Ein deutlich verbessertes Modell für eine frühere Erdbebenvorhersage beschreibt eine Arbeitsgruppe am FIAS* in zwei aktuellen Veröffentlichungen. Es präzisiert und beschleunigt die zuverlässige Einschätzung von Erdbeben, was insbesondere Vorwarnungen in weniger entwickelten Weltregionen erleichtert.

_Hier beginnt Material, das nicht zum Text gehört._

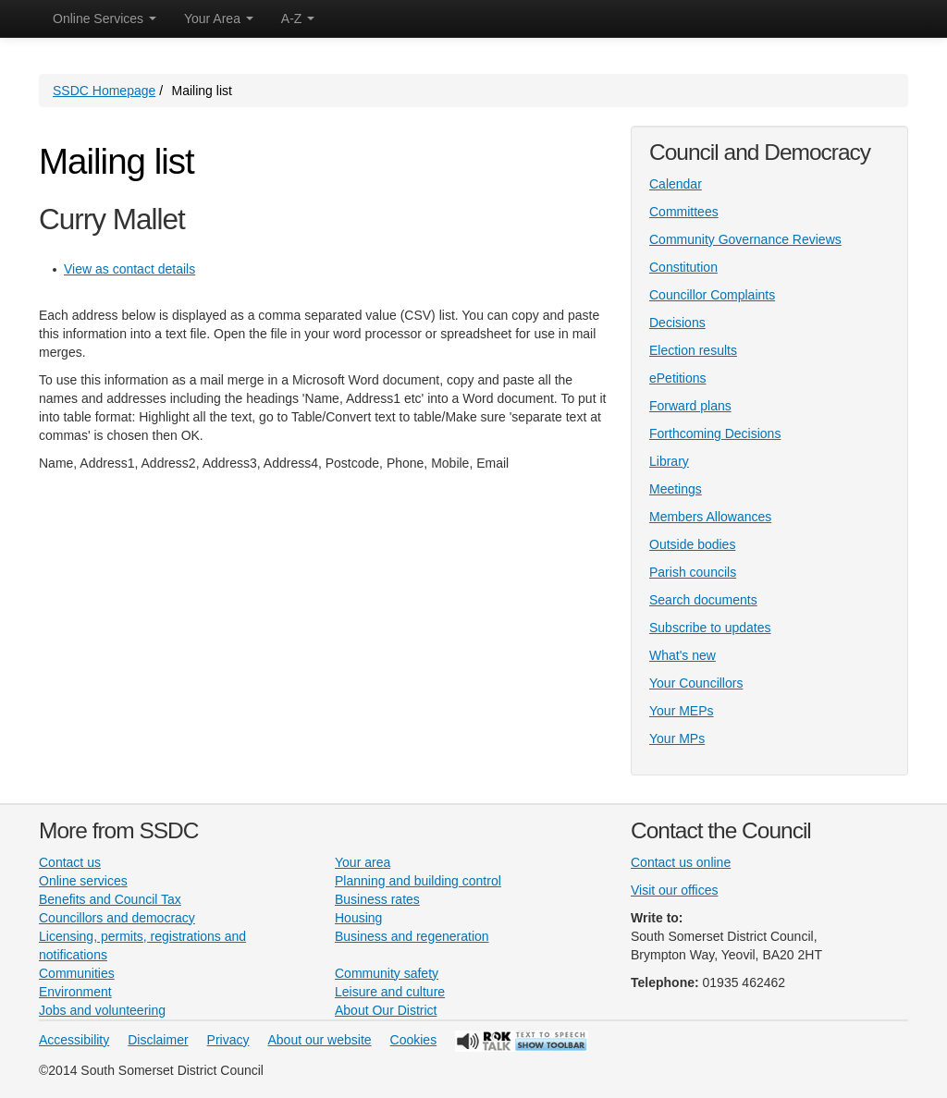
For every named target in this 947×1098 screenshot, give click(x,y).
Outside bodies (692, 544)
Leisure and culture (390, 991)
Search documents (703, 599)
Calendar (675, 184)
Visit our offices (674, 890)
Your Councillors (696, 683)
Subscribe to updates (710, 627)
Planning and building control (418, 880)
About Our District (386, 1010)
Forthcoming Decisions (715, 433)
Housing (358, 917)
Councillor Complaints (712, 294)
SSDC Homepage (104, 90)
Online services (83, 880)
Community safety (386, 973)
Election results (693, 350)
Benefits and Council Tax (110, 899)
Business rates (377, 899)
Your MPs (677, 738)
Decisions (677, 322)
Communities (77, 973)
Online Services (104, 18)
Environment (75, 991)
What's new (682, 655)
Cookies (413, 1039)
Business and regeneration (412, 936)
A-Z (297, 18)
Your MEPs (681, 710)
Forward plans (690, 405)
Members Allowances (710, 516)
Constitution (683, 267)
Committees (684, 211)
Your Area (218, 18)
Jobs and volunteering (102, 1010)
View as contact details (129, 269)
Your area (362, 862)
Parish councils (692, 572)
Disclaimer (158, 1039)
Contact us (70, 862)
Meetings (675, 489)
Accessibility (74, 1039)
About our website (320, 1039)
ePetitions (677, 378)
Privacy (228, 1039)
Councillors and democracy (117, 917)
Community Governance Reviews (745, 239)
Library (669, 461)
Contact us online (681, 862)
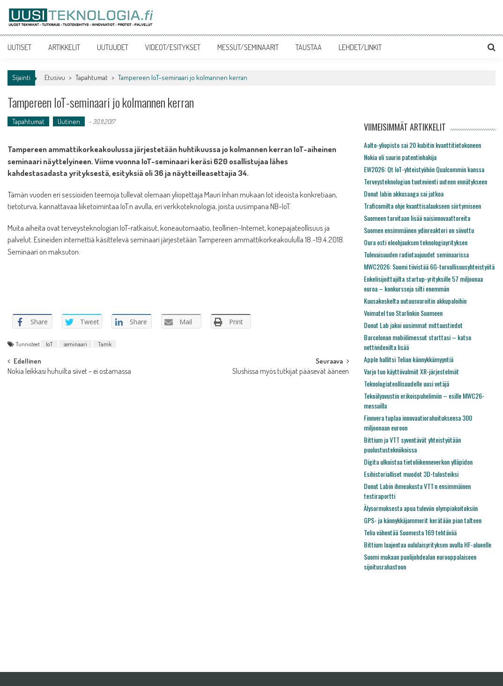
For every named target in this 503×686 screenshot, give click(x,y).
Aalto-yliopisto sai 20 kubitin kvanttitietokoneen (422, 145)
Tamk (104, 344)
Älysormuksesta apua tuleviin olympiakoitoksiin (421, 508)
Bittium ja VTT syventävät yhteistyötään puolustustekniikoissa (412, 444)
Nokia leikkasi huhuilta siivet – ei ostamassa (69, 372)
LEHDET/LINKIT (360, 47)
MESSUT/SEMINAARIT (248, 47)
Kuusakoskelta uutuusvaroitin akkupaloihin (415, 301)
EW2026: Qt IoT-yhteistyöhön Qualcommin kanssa (424, 169)
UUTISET (19, 47)
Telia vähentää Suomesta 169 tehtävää (410, 532)
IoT (49, 344)
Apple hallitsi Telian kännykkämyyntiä (408, 359)
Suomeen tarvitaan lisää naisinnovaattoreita (417, 218)
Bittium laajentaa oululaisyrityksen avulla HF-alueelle (427, 544)
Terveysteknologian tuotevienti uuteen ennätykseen (425, 181)
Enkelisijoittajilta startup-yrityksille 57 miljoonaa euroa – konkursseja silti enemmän (423, 283)
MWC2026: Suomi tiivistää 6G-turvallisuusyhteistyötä (429, 266)
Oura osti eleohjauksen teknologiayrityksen (415, 242)
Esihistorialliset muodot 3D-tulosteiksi (411, 474)
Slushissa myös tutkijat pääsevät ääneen (290, 372)
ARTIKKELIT (64, 47)
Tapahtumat (91, 77)
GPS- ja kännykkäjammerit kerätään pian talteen (422, 520)
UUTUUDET (112, 47)
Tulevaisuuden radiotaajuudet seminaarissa (416, 254)
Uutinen (69, 121)
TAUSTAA (309, 47)
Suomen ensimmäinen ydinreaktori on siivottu (419, 230)
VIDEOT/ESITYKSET (172, 47)
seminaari (75, 344)
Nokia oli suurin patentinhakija (400, 157)
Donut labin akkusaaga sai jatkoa (404, 193)
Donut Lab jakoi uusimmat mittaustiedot (413, 325)
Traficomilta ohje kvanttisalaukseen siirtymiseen (422, 206)
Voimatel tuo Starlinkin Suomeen (403, 313)
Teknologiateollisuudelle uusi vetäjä (406, 383)
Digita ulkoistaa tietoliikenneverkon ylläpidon (418, 462)
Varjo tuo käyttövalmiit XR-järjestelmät (411, 371)
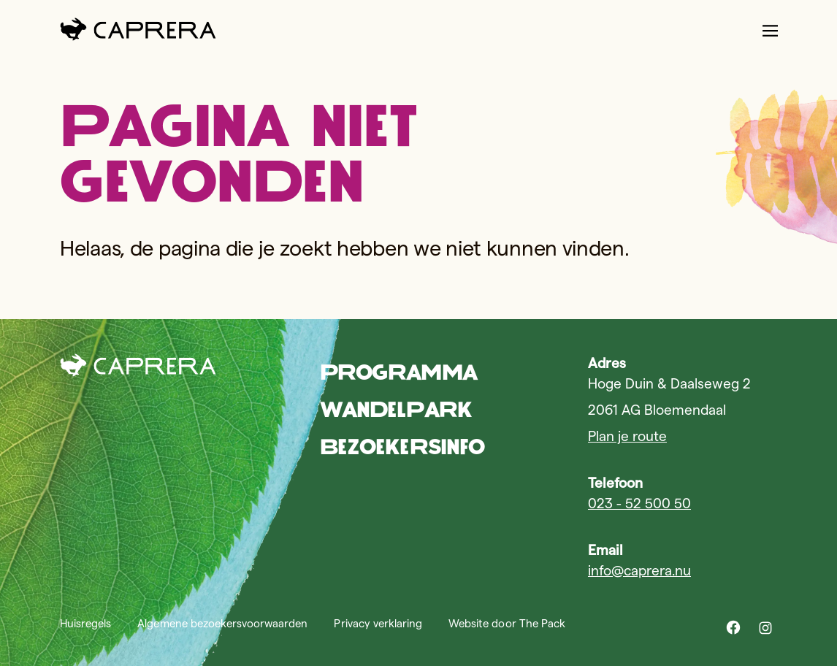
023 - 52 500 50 (639, 503)
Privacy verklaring (378, 623)
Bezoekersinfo (402, 446)
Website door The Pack (506, 623)
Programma (398, 372)
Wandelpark (396, 409)
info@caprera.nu (639, 570)
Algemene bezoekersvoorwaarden (222, 623)
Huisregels (85, 623)
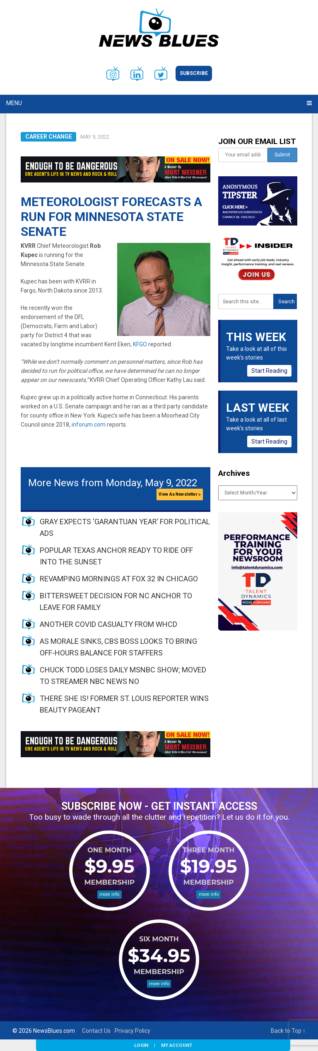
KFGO (140, 344)
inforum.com (89, 424)
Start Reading (269, 370)
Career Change (48, 136)
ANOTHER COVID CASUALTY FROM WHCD (108, 624)
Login (141, 1045)
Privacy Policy (132, 1030)
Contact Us (96, 1030)
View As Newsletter (180, 494)
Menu (14, 103)
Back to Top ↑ (288, 1030)
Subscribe (194, 73)
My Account (176, 1045)
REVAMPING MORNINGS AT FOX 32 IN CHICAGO (119, 578)
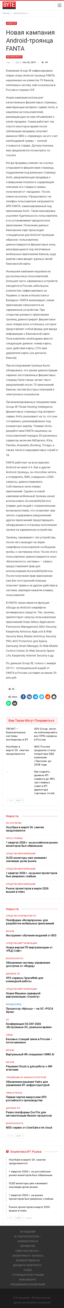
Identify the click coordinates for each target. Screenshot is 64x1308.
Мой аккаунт (27, 1279)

Grundlage des auf Deep Learning* basierenden Modells des Teams um Frau Nishtha Srivastava sind Schwingungen, die – verglichen mit den nachfolgenden, verheerenderen Wellen – besonders schnell über die Erdschichten übertragen werden. Diese P-Wellen* eilen den eigentlichen Erschütterungen voraus – je nach Entfernung von der Quelle des Bebens um Sekunden oder Minuten. „Dieser kurze Zeitvorsprung kann reichen, um sich in Sicherheit zu bringen“, betont Frau Srivastava. Die nachfolgenden S-Wellen* und Oberflächenwellen sind höher, gefährlicher und verursachen größere Schäden.

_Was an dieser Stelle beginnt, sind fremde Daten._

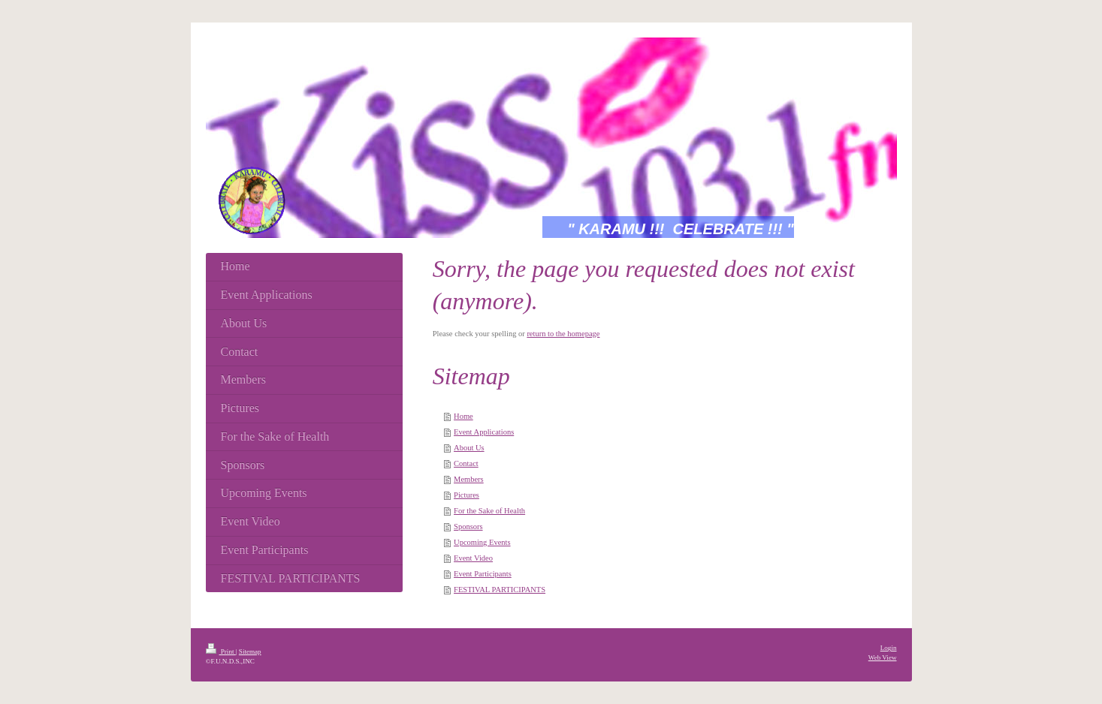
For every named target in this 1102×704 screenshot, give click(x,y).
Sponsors (468, 526)
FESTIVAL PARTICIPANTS (499, 589)
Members (469, 479)
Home (463, 416)
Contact (466, 463)
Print (221, 651)
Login (888, 647)
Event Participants (483, 574)
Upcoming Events (482, 542)
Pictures (466, 495)
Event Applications (484, 432)
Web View (882, 657)
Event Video (473, 558)
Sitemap (250, 651)
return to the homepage (563, 333)
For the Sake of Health (489, 511)
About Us (469, 448)
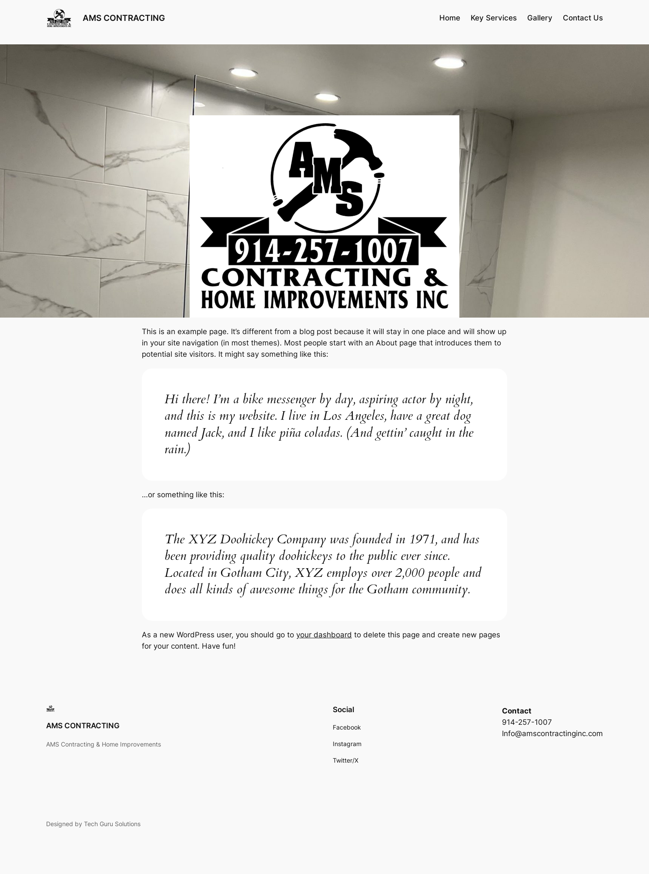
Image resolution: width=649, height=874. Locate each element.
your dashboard (324, 634)
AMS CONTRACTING (124, 18)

Das von den Wissenschaftlern entwickelte Modell CREIME* erfüllt drei Aufgaben: Es erkennt die frühen P-Wellen*, kann Hintergrundschwingungen unterscheiden und sogar die Stärke des folgenden Bebens vorhersagen. „Bisher ist für eine zuverlässige Vorhersage ein Netzwerk von Messstationen notwendig“, erklärt Frau Megha Chakraborty (25), FIAS-Doktorandin und Erstautorin beider Publikationen. „Für unser Modell reicht eine Station, um vor Erdbeben in einer Entfernung von etwa 350 Kilometern zu warnen“.

Bestehende Methoden erfordern oft ein hohes Maß an Personalaufwand und Erfahrung. Zudem sind sie sehr empfindlich gegenüber Hintergrundschwingungen. CREIME* differenziert zwischen seismischen Ereignissen und Störungen mit einer durchschnittlichen Genauigkeit von 98 %.

CREIME liefert innerhalb von 2 Sekunden nach dem Eintreffen der ersten P-Welle eine erste Schätzung der Erdbebenstärke. Das zeigen die Autorinnen mit zwei unabhängigen Datensätzen aus Italien und der ganzen Welt. „Unsere Vorhersagegenauigkeit übertrifft klassische Modelle, da es 10 % mehr Ereignisse erkennt“, so Srivastava. Mit einem Deep-Learning-Ansatz lernt das System zudem ständig hinzu. Ein weiteres System, PolarCAP*, identifiziert automatisch die vertikale Richtung der ersten Bewegung während eines Erdbebens, was für die Einschätzung des zugrunde liegenden Bebens wichtig ist.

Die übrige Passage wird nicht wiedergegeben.